2. It gives a new reference for pain – it resets the scale. In other words, it creates so much pain to the region that the patient perceives their previous pain as relatively lower. Think of it this way. Imagine me playing my favorite Megadeth song in the clinic at ‘4’, which is unpleasantly loud for the patient (Weird. Who doesn’t love Megadeth?). I say, “Oh yeah?” and crank that bad boy up to ’10’ for the next two minutes. When I bring it back down to ‘4’, the patient says, “Thanks, that’s better.” I didn’t actually do anything, but who cares? Their ears stopped hurting. “My treatment works!”
3. Like with the Feels Good Fallacy, operant conditioning could be at play here as well. The patient comes in, “My leg hurts.” You tell them that they need your *hurts like a motherfucker* (patent pending) treatment and beat on that area inflicting some real pain. Next time they come in and you ask, “How’s the leg?” they say, “Better!” What they might really be saying is, “I definitely don’t need that again. Please put the tool away. I’ll be good. I won’t complain anymore.” Well, that solved that problem didn’t it? “My treatment works!” See also “I’ll Give You Something to Cry About”.

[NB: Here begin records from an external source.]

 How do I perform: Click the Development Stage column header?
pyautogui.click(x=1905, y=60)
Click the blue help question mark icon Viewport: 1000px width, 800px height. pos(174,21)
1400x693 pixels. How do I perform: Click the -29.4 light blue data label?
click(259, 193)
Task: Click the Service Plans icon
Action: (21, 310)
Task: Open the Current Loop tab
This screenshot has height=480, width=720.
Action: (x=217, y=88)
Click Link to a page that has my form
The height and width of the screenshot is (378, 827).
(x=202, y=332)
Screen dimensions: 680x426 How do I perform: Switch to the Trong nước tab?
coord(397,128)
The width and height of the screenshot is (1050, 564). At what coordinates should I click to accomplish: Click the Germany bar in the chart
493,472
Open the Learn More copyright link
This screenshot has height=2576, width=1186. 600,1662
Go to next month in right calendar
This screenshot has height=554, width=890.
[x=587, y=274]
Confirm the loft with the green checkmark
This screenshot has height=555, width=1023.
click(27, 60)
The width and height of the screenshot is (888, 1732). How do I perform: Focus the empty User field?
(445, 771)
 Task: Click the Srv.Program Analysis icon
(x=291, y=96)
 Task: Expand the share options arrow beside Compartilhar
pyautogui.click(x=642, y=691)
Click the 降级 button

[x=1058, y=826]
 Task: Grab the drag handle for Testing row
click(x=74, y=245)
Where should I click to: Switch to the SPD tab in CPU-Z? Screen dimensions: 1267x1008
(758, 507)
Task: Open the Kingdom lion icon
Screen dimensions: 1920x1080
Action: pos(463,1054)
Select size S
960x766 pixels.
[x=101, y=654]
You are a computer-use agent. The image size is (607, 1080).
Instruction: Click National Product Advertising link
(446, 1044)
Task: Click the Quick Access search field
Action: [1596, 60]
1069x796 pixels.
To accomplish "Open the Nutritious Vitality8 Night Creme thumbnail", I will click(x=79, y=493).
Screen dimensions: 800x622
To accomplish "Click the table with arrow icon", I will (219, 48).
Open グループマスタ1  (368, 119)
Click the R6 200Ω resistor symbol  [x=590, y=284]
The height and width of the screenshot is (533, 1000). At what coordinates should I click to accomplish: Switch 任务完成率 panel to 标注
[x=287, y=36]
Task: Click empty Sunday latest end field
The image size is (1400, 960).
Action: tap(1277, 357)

Now of course these fallacies are not always at play every time a treatment is painful or feels good or whatever. Many surgeries have good science behind them and great track records for effectiveness even though they can hurt like a … well … they can hurt pretty bad. Just be aware of that tricky brain of yours trying to derail your critical thinking skills. As Richard Feynman reminds us:
“The first principle is that you must not fool yourself — and you are the easiest person to fool.”